The machine belongs to Dickie Greenleaf (played by Jude Law) but becomes, like the rest of Greenleaf’s life, the property of Tom Ripley (Matt Damon). Ripley’s character skillfuly manipulates his reality, much like he manipulates the keys of the Olivetti.

The Lettera 32, launched in 1963 as a successor to the ’22’, was celebrated for its functionality and elegance. Its lightweight design and durability made it a popular choice for writers and travellers alike. In the film, the typewriter is a quiet companion to Ripley’s schemes, its clacking keys underscoring the tension of his deceptions.

Image from “The Talented Mr Ripley”, released in 1999.

In a film set in the 1950s, the Lettera 32’s presence adds limited authenticity in a strict sense, with the model only being released in the following decade.

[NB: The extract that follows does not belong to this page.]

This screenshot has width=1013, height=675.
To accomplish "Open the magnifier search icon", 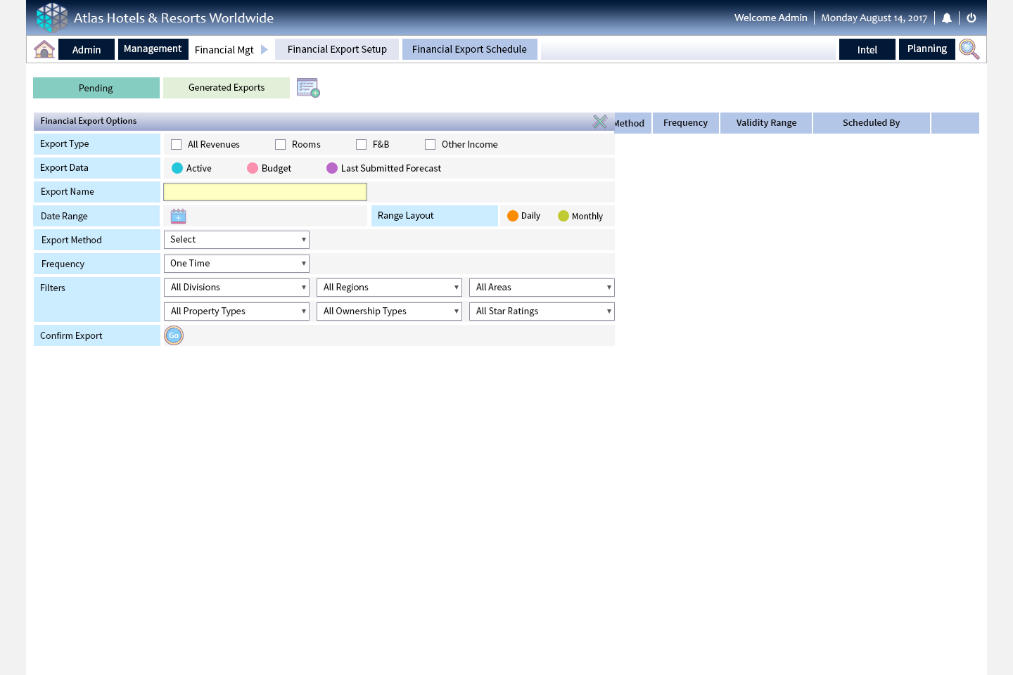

But it’s a window into the general era’s technology, reflecting both the style and the substance of the time.

Italian icons are on full display in the movie: Tom rides the city on a Lambretta and Dickie makes coffee with a stylish La Pavoni lever espresso machine.

The typewriter becomes an extension of Ripley’s character – sleek, efficient, and enigmatic.

Today, the Olivetti Lettera 32, much like its portrayal in “The Talented Mr. Ripley”, remains a coveted item for collectors and enthusiasts. It represents a blend of industrial design and cultural significance. It’s a reminder of a bygone era where each letter and word was a physical imprint on paper.

“The Talented Mr. Ripley” and the Olivetti Lettera 32 remind us of the power of storytelling – both in the written word and in cinema. The typed word is alluded to right up until end of the movie too with a Courier-like font used for the credits. The typewriter, in this context, is more than a tool… it’s a character that helps unravel a story of duplicity and desire.

Look out for Lettera models on our page dedicated to Olivetti typewriters.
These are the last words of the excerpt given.